Come è presumibile, i rapporti nella coppia iniziano a incrinarsi quando Gerda comprende che il gioco da lei creato sta avendo effetti devastanti sul marito. Tuttavia, la moglie gli resterà vicino in nome del loro amore sincero. Oltre alle difficoltà all’interno del matrimonio, Lili deve scontrarsi con la mentalità dell’epoca: molti medici considerano Einar un pazzo, altri una cavia su cui fare esperimenti, altri ancora uno schizofrenico. Solo un dottore proporrà a Lili un intervento chirurgico nuovo ed estremamente rischioso che potrà però ridarle il corpo che le spetta. Il finale è toccante, tanto da aver commosso il pubblico alla 72ª Mostra internazionale d’arte cinematografica di Venezia.
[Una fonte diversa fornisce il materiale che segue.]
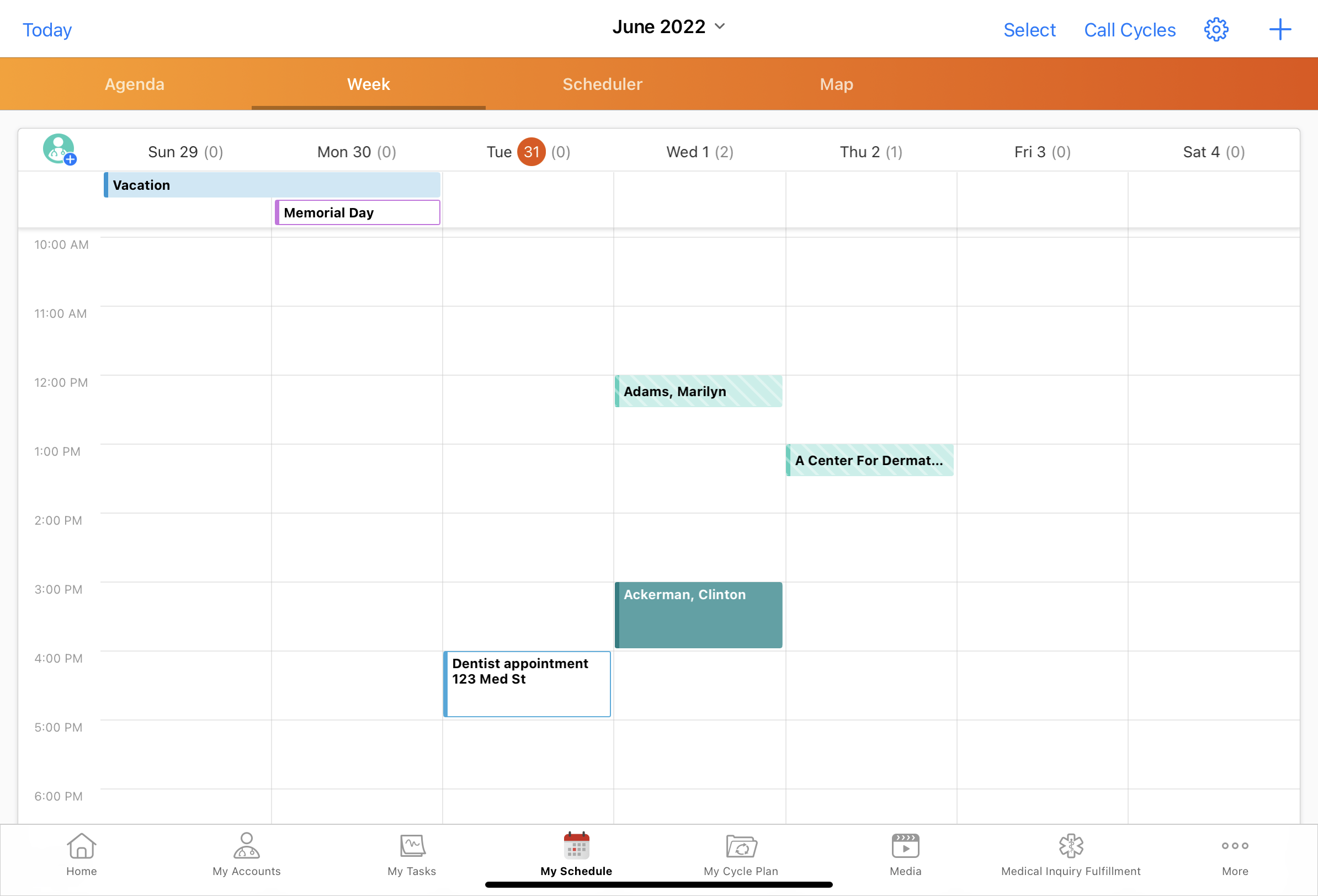Screen dimensions: 1318x896
Task: Open the Map tab
Action: 836,84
Il film ha ottenuto recensioni miste: se molti critici hanno apprezzato il fatto che un tema così delicato sia stato finalmente portato sul grande schermo, altri accusano The Danish Girl di essere una pellicola imprecisa e romanzata, accusa effettivamente fondata dato che il finale, pur essendo sostanzialmente fedele alla realtà, è stato in parte storpiato da alcune scelte cinematografiche. Il Fatto Quotidiano ha definito il film: «quanto di più banale, scontato e furbo possibile […] un film scialbo, insipido e pieno di luoghi comuni», sottolineando la mancanza di introspezione psicologica. Quel che conta in questo caso non sono però i dettagli, l’introspezione, l’approfondimento, ma il messaggio molto forte offerto da questa pellicola. Lo scopo non è soltanto quello di accompagnare la comunità transessuale in un lungo e tortuoso percorso che in troppi casi viene affrontato in solitudine, l’obiettivo – forse ancor più nobile – è quello di sensibilizzare il grande pubblico su un tema così difficile e apparentemente (ma solo apparentemente!) lontano dalla quotidianità.
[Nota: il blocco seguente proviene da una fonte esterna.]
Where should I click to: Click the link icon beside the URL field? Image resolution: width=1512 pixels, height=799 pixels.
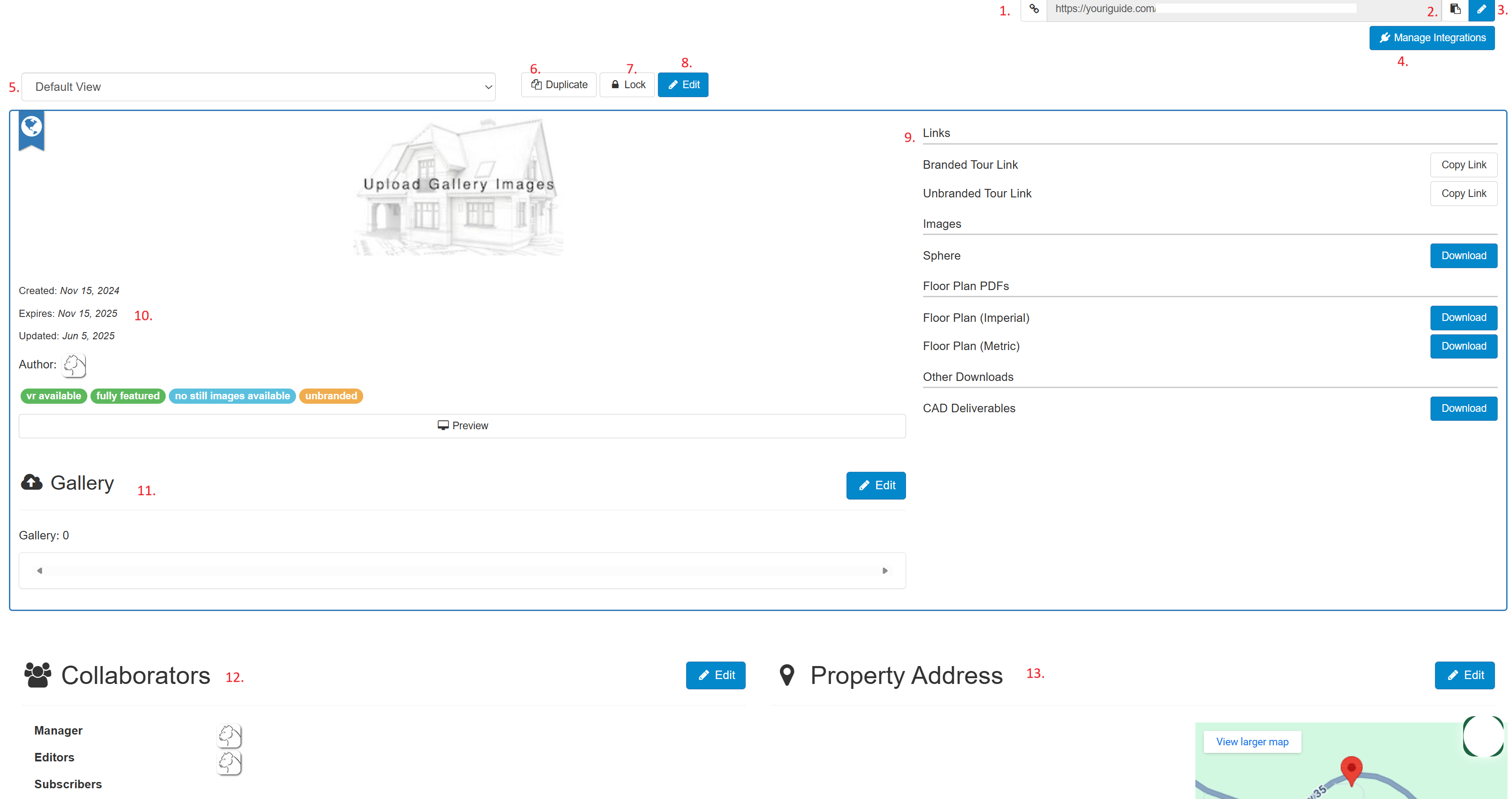(1034, 9)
The Danish Girl non colpisce per la regia, per i costumi, per l’interpretazione degli attori, prima di tutto colpisce per la sua veridicità: non è la storia di Einar, non è la storia di Lili, è la storia di mille altri ragazzi che nascono nel corpo sbagliato e lottano per trovare la propria via. Si tratta di storie vere che accadono ogni giorno intorno a noi, anche se in silenzio, anche se nel buio. Storie che non dovrebbero più stupirci o imbarazzarci, farci ridere o alzare le spalle – purtroppo ancora oggi le reazioni sono spesso queste – ma portarci a riflettere. The Danish Girl apre gli occhi e invita alla comprensione, all’empatia, all’immedesimazione, svelandoci un mondo che per troppo tempo è rimasto nascosto.
Non sono ovviamente mancate le censure per una tematica così seria ma difficile: negli Stati Uniti la pellicola ha ottenuto il Rating R, ovvero è stata vietata ai minori di 17 anni non accompagnati a causa delle scene di nudo e dei temi legati alla sessualità, mentre in Qatar il film è stato cancellato per «depravazione morale».
Sicuramente la vera storia di Lili Elbe – godibile nel romanzo di David Ebershoff, ormai presente in ogni libreria – offre spunti maggiori e più veritieri, ma il film risulta comunque toccante, di grande sensibilità e delicatezza, un’opera che mette in scena il dolore e la rinascita, l’amore. Forse The Danish Girl non sarà un capolavoro cinematografico, ma è un capolavoro di umanità da non perdere.